REQUIREMENT –
State how many lines of the entries below hold the word "button"; reply with nothing but the number.

▬▬▬

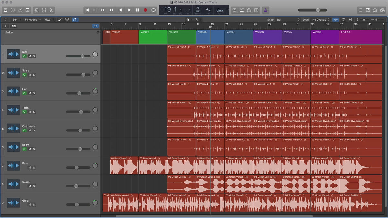Click the Scissors editors icon
Image resolution: width=388 pixels, height=218 pixels.
click(x=52, y=10)
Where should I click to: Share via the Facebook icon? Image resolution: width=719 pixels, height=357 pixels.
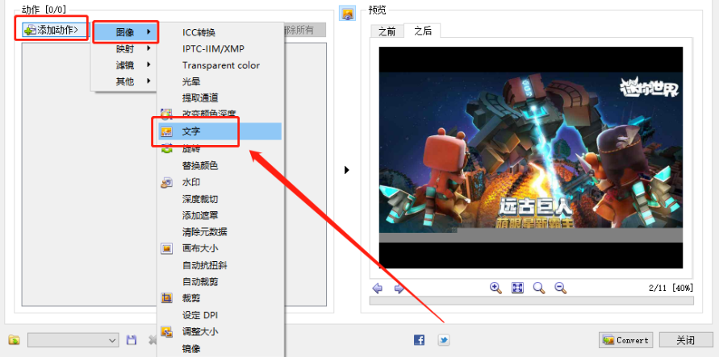[x=419, y=340]
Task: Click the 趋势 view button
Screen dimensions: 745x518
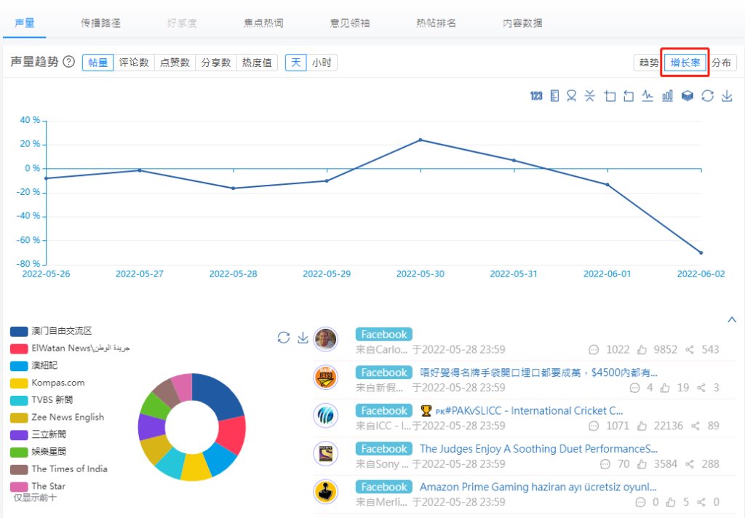Action: click(x=648, y=63)
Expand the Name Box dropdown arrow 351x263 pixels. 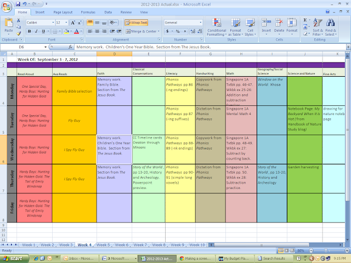coord(46,47)
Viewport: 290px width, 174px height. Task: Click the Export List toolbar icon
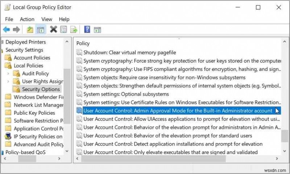[x=74, y=29]
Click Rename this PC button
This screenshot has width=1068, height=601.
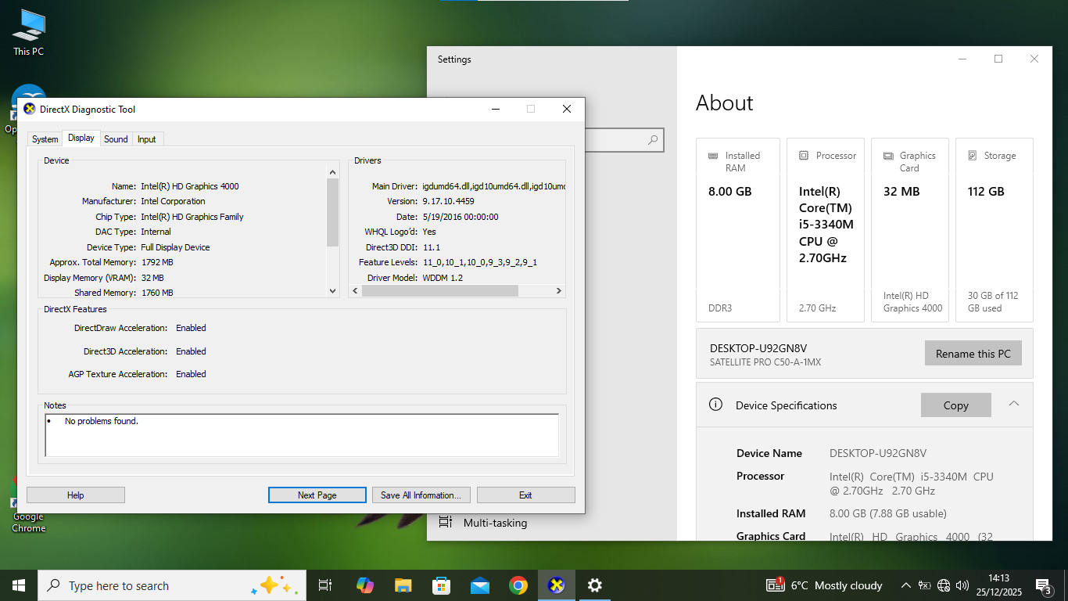pyautogui.click(x=973, y=354)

▬▬▬

SOLUTION TO THE EXERCISE –
2